Basically, I came accross this relation

$$\int f(x)g(x)dx=\int f(x)dx\int g(x)dx+c$$

in a "joke" leading me to wonder what are the actual pair of functions that satisfy this relation.

For my initial attempt i assumed the funtions to be continuous and differentiable over $\mathbb{R}$.

Now differentiating both sides w.r.t $x$ we get $$f(x) g(x)= f(x)\int g(x)\ dx +g(x)\int f(x)\ dx$$ Divding by $f(x),g(x)$ both sides we get $$1=\frac{\int g(x) \ dx}{g(x)} + \frac{\int f(x)\ dx}{f(x)}$$

and on solving the integral we get $$1=\frac{1}{\ln(F(x))}+\frac{1}{\ln(G(x))}$$ (ignoring the constant, will add it later, and assuming $F(x),G(x)$ to be the antiderivatives of $f(x)$ and $g(x)$ respectively)

This can be further simplified to

$$\ln(F(x))\ln(G(x))=\ln(F(x)G(x))$$

which is basically what the question was (the constants of int can be written as one constant in the end again to match it)
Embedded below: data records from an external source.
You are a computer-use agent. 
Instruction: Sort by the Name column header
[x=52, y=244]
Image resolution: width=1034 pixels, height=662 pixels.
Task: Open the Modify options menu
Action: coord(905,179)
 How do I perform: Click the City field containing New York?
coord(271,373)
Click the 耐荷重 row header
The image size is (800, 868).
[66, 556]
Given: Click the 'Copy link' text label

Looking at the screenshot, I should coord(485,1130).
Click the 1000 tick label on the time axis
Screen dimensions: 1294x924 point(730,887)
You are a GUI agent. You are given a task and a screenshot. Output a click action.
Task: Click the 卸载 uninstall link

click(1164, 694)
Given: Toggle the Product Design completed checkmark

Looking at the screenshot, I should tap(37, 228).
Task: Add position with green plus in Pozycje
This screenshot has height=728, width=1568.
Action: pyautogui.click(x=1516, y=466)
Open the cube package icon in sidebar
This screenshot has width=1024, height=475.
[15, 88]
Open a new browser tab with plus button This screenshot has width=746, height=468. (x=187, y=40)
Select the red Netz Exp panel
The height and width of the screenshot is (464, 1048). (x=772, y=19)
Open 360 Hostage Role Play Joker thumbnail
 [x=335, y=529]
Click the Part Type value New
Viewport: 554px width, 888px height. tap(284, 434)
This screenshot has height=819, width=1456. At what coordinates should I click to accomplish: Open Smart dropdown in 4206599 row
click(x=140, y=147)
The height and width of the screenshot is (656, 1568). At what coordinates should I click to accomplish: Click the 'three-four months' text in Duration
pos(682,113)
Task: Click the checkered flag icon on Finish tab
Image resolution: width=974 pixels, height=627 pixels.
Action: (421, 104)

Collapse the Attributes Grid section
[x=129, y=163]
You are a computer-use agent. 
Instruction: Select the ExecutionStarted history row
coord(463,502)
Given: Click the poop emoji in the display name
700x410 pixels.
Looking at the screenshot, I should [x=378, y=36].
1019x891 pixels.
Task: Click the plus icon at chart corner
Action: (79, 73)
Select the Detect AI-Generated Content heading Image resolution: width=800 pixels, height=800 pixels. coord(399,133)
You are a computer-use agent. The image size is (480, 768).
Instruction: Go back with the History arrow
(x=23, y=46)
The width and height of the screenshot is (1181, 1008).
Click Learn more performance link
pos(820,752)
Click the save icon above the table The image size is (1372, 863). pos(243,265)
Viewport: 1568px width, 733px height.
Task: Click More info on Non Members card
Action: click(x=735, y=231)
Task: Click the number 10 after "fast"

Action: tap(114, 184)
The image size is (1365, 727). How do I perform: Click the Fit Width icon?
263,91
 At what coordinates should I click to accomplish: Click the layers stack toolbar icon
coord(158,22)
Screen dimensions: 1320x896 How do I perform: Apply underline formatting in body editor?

Lost after this. Not integrating doesn't help either .

Answer 1

Let $F(x) = \int f(x) \text dx$ and $G(x) = \int g(x) \text dx$. Then $F'(x) = f(x)$ and $G'(x) = g(x)$, and we may write the equation as:

\begin{align} \int f(x)g(x) \text dx = F(x)G(x) + c \end{align}

which is equivalent to

\begin{align} F'(x)G'(x) = f(x)g(x) = F'(x)G(x) + F(x)G'(x) \end{align} by differentiating both sides of the equation. Then:

$\Rightarrow F'(x)G'(x)-F'(x)G(x)=F(x)G'(x)$

$\Rightarrow F'(x)(G'(x)-G(x)) = F(x)G'(x)$

$\Rightarrow \displaystyle \frac{F'(x)}{F(x)} = \frac{G'(x)}{G'(x)-G(x)}$

Thus, since $\frac{\text d}{\text dx} (\text{ln} |F(x)|) = \frac {F'(x)}{F(x)}$ by the chain rule, and integrating both sides of the equation, we get:

\begin{align} \text {ln} |F(x)| + C = \int \displaystyle \frac{G'(x)}{G'(x)-G(x)} \text dx \end{align}

Then, exponentiating both sides to $e$, and setting $A = e^C$ we get:

\begin{align} A|F(x)|= \text{exp}\displaystyle \left( \int \frac{G'(x)}{G'(x)-G(x)} \text dx \right) \end{align}. Here are two examples of solutions for $f$ and $g$:

\begin{equation} f(x) = ±\frac{k}{(1-x)^2},\text{ }g(x) = 1 \text{ corresponding to } F(x) = ±\frac{k}{1-x} \text{ and } G(x) = x \end{equation} \begin{equation} f(x) = ±kre^{rx},\text{ } g(x) = \frac{r-1}{r} e^{\frac{r-1}{r}x} \text{ for } r\neq1 \text{ corresponding to } F(x) = ±ke^{rx} \text{ and } G(x) = e^{\frac{r}{r-1}x}\end{equation}